The elements of fraud were central to this case and the proper standard of proof to be applied was critical. Thus, the district court's erroneous jury instructions would normally require reversal. The troublesome question posed by the plaintiffs, however, is that counsel for Minuteman did not raise the issue of the erroneous charge during the trial; he took no exceptions and in fact acquiesced in the charge. The plaintiffs, therefore, assert that the defendant is precluded by Federal Rule of Civil Procedure 51 from raising it now. Rule 51 reads in part, "No party may assign as error the giving or the failure to give an instruction unless he objects thereto before the jury retires to consider its verdict, stating distinctly the matter to which he objects and the grounds of his objection."
There is, however, a judicially created exception to Rule 51, the "plain error" doctrine, which this circuit recognizes. For example, in McNello v. John B. Kelly, Inc., 283 F.2d 96 (3d Cir. 1960), this court found that the trial court in its jury instructions had failed to explain the application of the principles of law to the various possible factual conclusions. The court determined that Rule 51 did not preclude the raising of this issue on appeal, though no objection had been made to the trial court's instructions, because the error was fundamental. This court's application of the plain error doctrine was explicated in United States v. 564.54 Acres of Land, 576 F.2d 983, 987 (3d Cir. 1978) (footnote omitted), rev'd on other grounds, 441 U.S. 506, 99 S. Ct. 1854, 60 L. Ed. 2d 435 (1979):
(W)e have the discretion to review instructions sua sponte if the error is fundamental and highly prejudicial or if the instructions are such that the jury is without adequate guidance on a fundamental question and our failure to consider the error would result in a miscarriage of justice.

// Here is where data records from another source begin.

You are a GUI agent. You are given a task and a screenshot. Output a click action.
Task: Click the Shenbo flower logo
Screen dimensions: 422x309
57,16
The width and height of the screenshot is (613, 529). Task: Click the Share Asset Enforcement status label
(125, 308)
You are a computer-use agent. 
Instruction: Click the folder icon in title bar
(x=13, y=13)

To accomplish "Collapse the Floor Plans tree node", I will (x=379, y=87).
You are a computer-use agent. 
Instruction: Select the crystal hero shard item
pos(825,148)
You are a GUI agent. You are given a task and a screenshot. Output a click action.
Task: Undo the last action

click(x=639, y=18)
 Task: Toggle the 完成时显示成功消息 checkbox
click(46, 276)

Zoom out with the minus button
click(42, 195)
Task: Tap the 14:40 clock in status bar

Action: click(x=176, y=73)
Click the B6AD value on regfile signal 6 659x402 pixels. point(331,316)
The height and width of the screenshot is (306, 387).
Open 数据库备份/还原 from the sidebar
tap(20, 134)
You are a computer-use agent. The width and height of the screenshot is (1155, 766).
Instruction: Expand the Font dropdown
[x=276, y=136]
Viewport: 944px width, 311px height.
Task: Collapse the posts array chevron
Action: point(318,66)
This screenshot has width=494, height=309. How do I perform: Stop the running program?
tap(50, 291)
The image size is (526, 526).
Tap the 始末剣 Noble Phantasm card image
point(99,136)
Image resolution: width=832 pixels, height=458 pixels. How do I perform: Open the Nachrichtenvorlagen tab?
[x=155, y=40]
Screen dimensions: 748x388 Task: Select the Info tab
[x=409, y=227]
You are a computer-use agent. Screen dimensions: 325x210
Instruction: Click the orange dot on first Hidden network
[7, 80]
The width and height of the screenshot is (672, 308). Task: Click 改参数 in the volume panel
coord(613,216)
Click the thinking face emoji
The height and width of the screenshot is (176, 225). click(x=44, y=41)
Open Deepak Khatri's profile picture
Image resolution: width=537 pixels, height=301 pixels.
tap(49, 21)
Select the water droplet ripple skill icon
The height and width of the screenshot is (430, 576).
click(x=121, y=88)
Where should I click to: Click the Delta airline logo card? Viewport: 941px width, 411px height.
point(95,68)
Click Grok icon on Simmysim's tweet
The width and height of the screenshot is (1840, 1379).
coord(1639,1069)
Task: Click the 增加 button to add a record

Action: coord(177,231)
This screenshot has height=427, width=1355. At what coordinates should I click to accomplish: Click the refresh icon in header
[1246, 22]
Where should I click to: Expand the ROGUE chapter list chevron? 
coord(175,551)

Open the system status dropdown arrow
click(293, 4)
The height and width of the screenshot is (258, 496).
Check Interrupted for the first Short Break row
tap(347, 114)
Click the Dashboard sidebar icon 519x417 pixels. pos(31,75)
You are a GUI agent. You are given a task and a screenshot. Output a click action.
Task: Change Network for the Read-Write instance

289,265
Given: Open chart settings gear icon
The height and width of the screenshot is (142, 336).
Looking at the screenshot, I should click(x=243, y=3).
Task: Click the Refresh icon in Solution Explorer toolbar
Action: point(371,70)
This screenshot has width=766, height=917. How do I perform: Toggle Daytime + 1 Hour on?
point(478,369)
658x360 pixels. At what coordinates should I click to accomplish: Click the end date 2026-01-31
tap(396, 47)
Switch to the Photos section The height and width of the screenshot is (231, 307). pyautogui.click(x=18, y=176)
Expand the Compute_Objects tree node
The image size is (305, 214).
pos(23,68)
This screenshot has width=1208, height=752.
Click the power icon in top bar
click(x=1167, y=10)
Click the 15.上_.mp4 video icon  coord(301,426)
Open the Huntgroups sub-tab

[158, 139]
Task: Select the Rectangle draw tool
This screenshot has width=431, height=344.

Plaintiffs' argument that the error in the charge is not plain or fundamental error is refuted by this court's ruling in Ratay v. Lincoln National Life Insurance Co., 378 F.2d 209 (3d Cir.), cert. denied, 389 U.S. 973, 88 S. Ct. 472, 19 L. Ed. 2d 465 (1967). In Ratay, we unequivocally held the trial judge's charge that under Pennsylvania law the elements of fraud must be proved by a preponderance of the evidence was fundamental error. Although counsel at trial had taken a general exception to the charge, we observed that his failure to object specifically to the erroneous burden of proof would under Rule 51 ordinarily have barred consideration of that error on appeal. But because the error related to a critical issue, as it does here, and because it did not affirmatively appear from the record that the error was not prejudicial, this court determined that a new trial was necessary.5 Applying this reasoning to the instant case compels us to reach the same result.
Plaintiffs, however, assert that because the Pennsylvania Supreme Court in Dilliplaine v. Lehigh Valley Trust Co., 457 Pa. 255, 322 A.2d 114 (1976), abandoned the plain error doctrine, this court may no longer apply the doctrine in cases governed by Pennsylvania substantive law. But at least three circuits have indicated that the failure to object to jury instructions and the consequences thereof are procedural and are to be governed by federal law. In Stewart v. Ford Motor Co., 553 F.2d 130, 139-40 n.9 (D.C. Cir. 1977), Judge Skelly Wright, in writing for the court, noted:
It is well established that, in federal courts, allegations of failure to object to jury instructions and the consequences of such failures are procedural and not substantive issues and, accordingly, are to be governed by federal law. Batesole v. Stratford, 505 F.2d 804, 807 (6th Cir. 1974); Lester v. John R. Jurgensen Co., 400 F.2d 393 (6th Cir. 1968); McNamara v. Dionne, 298 F.2d 352, 355 (2d Cir. 1962).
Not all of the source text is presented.